FAIR² Data Dictionary

Specification and Implementation Guide

1. Purpose and Scope

The FAIR² Core Data Dictionary defines the minimum interoperable metadata model for describing dataset variables in a way that is:

Human-readable
Machine-actionable
Mappable to existing standards (REDCap, ISO/IEC 11179, DDI, DCAT, ML Croissant)
Compatible with spreadsheet (CSV/Excel) workflows
Extensible without breaking backward compatibility

The Core profile intentionally avoids domain ontologies, UI logic, or mandatory statistics, while remaining ready to accommodate them.

2. Conceptual Model

Each variable is treated as a first-class entity that has:

A technical identifier
A human-readable name
A semantic definition
A data type and optional value domain
Provenance links to the method step(s) that produced it
Optional descriptive statistics with provenance

Variables are attached to a dataset using the standard Schema.org property:

schema:variableMeasured

3. Terminology (Normative)

3.1 Technical Identifier

Definition: Machine-facing, stable identifier used in files, schemas, and code.
Mapping: schema:identifier
Source (UI): variable_name
Requirements:
Unique within the dataset
Stable across versions

3.2 Human Label

Definition: Human-readable name shown in UIs and documentation.
Mapping: schema:name
Source (UI): variable

3.3 Semantic Definition

Definition: Precise, unambiguous statement of what the variable means.
Mapping: skos:definition
Source (UI): description
Normative rule: In FAIR² Core, the UI field description IS the semantic definition.

3.4 Usage Description (Optional)

Definition: Contextual or interpretive notes about usage.
Mapping: schema:description
Status: Optional; may be added without breaking Core compliance.

4. Core Properties

4.1 Required (FAIR²-Core)

Property	Vocabulary	Meaning
`@id`	RDF	Persistent variable identifier
`schema:identifier`	schema.org	Technical name
`schema:name`	schema.org	Human label
`skos:definition`	SKOS	Semantic definition
`cr:dataType`	ML Croissant	Primitive data type
`prov:wasGeneratedBy`	PROV-O	Method step(s) provenance (one or more)
`qudt:unit`	QUDT	Unit of measurement (IRI reference)
`schema:unitCode`	schema.org	Unit symbol/code

4.2 Strongly Recommended (FAIR²-Core+)

Property	Vocabulary	Meaning
`fair2:format`	FAIR²	Expected format/pattern
`fair2:valueDomain`	FAIR²	Permitted values or ranges
`fair2:missingValueCode`	FAIR²	Explicit missing codes
`fair2:exampleValue`	FAIR²	Example value

5. Statistics Model (Optional but Supported)
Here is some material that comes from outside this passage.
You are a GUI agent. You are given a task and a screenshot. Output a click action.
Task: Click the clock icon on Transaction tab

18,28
Statistics are derived metadata about variables. They are:

Optional
Repeatable
Provenance-bearing
Variable-specific

Statistics MUST NOT be encoded as fixed columns in the Core dictionary.
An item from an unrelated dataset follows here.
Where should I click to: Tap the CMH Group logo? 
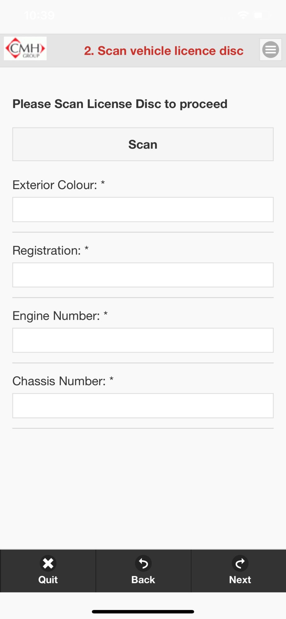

5.1 JSON-LD Statistics Pattern (Normative)

Statistics are represented as a schema:DescriptiveStatistics object attached to a variable.

"fair2:statistics": {
  "@type": "fair2:DescriptiveStatistics",
  "schema:variableMeasured": [
    { "@type": "schema:PropertyValue", "schema:name": "count", "schema:value": 4 },
    { "@type": "schema:PropertyValue", "schema:name": "unique", "schema:value": 4 },
    { "@type": "schema:PropertyValue", "schema:name": "missing_values", "schema:value": 36 }
  ],
  "prov:wasGeneratedBy": {
    "@type": "prov:Activity",
    "schema:name": "Pandas statistics computation",
    "prov:wasAssociatedWith": {
      "@type": "prov:SoftwareAgent",
      "schema:name": "Pandas",
      "schema:softwareVersion": "2.1.1",
      "schema:programmingLanguage": "Python",
      "schema:identifier": {
        "@id": "https://pandas.pydata.org/",
        "schema:propertyID": "URL"
      }
    }
  }
}

5.2 CSV / Excel Statistics Table (Normative)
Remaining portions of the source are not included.